In late May, I tweeted something about young Eric. The 21-year-old medical student from Sydney got under my skin.
"I think Eric will make a great surgeon like on Grey's Anatomy where people die on the table and the doctor cries and it's all ok," I tweeted.
"Let's be honest, Eric's been hanging on by a pea tendril since episode one," went another, following one of his dishes that involved pea tendrils.
I'm sure he's a lovely young kid, and perhaps he got a bad edit, but he just annoyed me. He flapped about too much, cried after, or during, every cook, spoke too much about his MasterChef dream, how he'd given up everything to appear on MasterChef. Dude, you're studying medicine. Cook in your spare time, or toss it all in and get an apprenticeship. Eric is Chinese-Australian.
And I get called on that.
"The old white men in the MasterChef viewership are ... so toxic. Your racism is showing. And I'm also including some Karen-y white women into this mix. I just saw one shitting on a young Asian contestant while hoping a white middle-aged woman wins again," went the tweets.
I'm not afraid to admit my all time favourite MasterChef contestant is Julie Goodwin, winner of series one all the way back in 2009. Goodwin will always represent what I hoped the series would be. A chance for good home cooks to show us what is possible. Like I was amazed by the magic of Reynold Poernomo in season seven.
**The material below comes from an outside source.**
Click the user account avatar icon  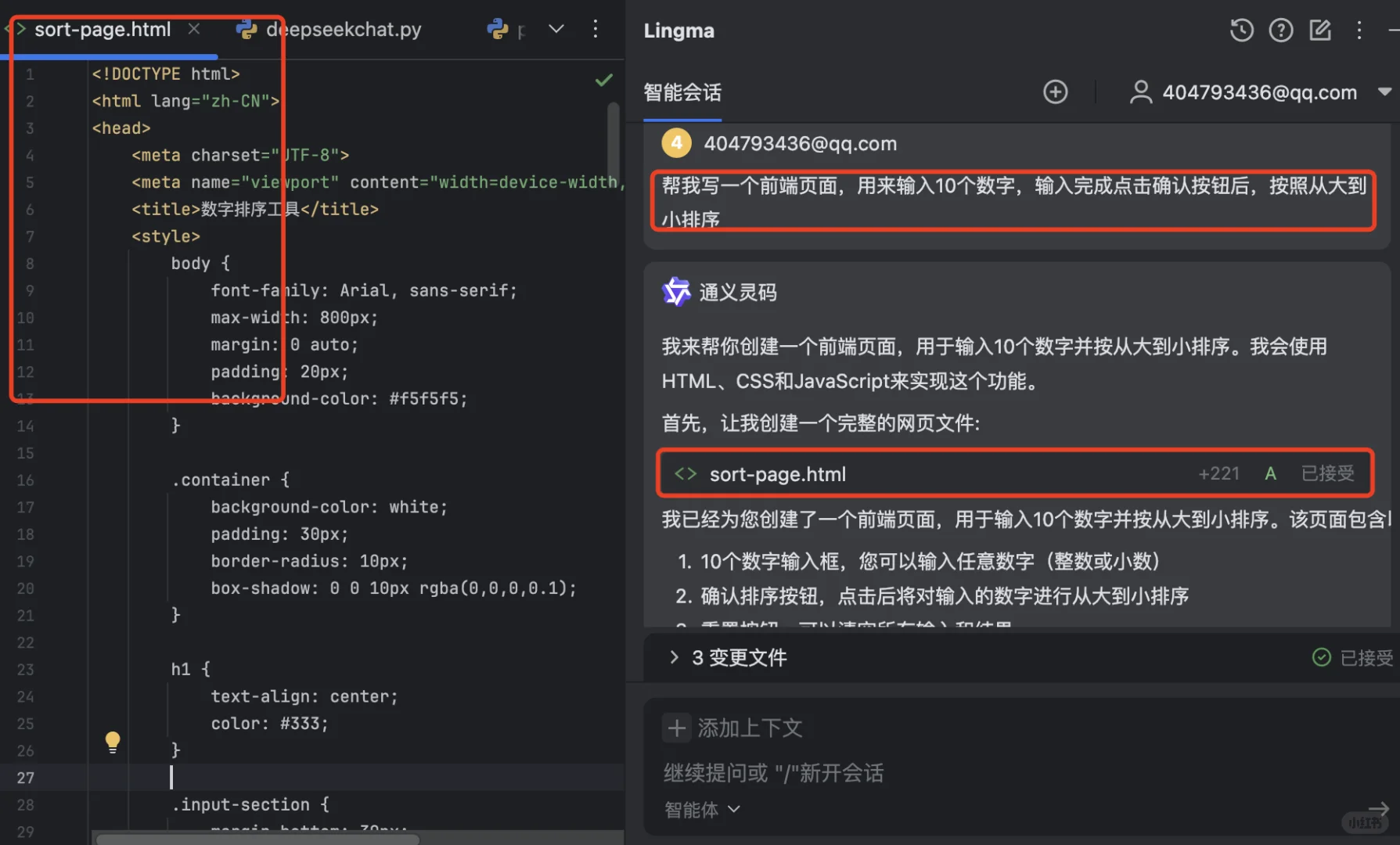click(1140, 92)
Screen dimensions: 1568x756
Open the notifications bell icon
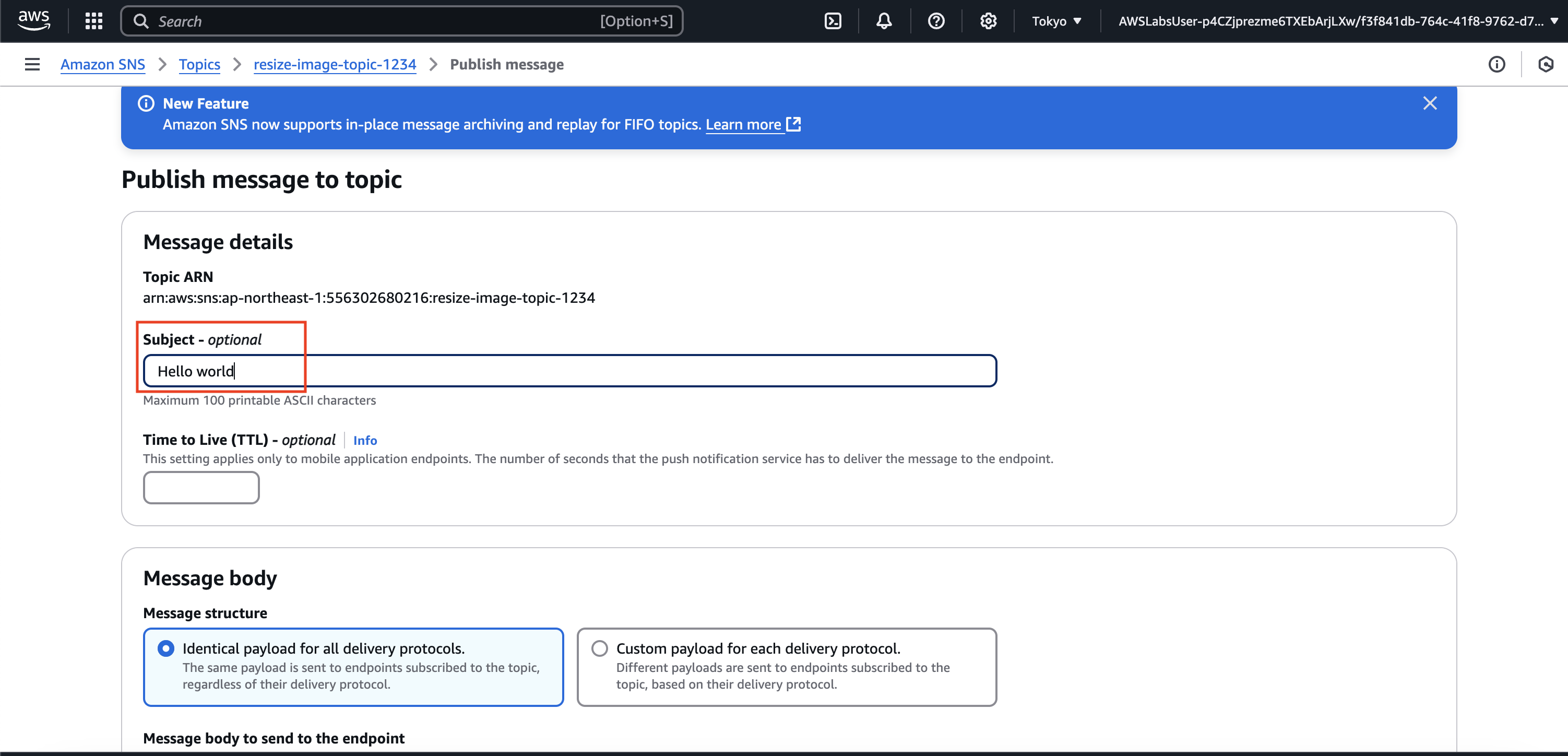click(884, 21)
But I will never be anything even close to him. Goodwin gave all us middle-aged white women hope.
But that doesn't make me a racist. Linda and Kishwar have flown the mum flag this year. I would have warmed to them more if they had stopped talkling about how they were "just" stay-at-home mums. But that's a different column.
Last season MasterChef was plagued with accusations of racism. Jessica Zhan Mei Yu wrote a piece for The Sydney Morning Herald which spoke of the "bamboo ceiling". It was the super Back to Win year, where our favourite contestants returned for one more chance, the fabulous Melissa Leong had joined the judging panel, but according to this story the odds were stacked against the Asian-Australian contestants.
This year the main furore has revolved around certain contestants cooking certain types of food all the time. If you mention that you'd like to see Kishwar cook something other than a curry, you're racist. If you say something about Tommy, who admits himself he's no good at anything else than Vietnamese, you're racist.
It all came to head on Wednesday night when Campbell went through to the grand final after winning immunity and tweeters put it all down to white privilege.
Perhaps it is white privilege that I just want the best contestant to win this year and I think that contestant is Campbell.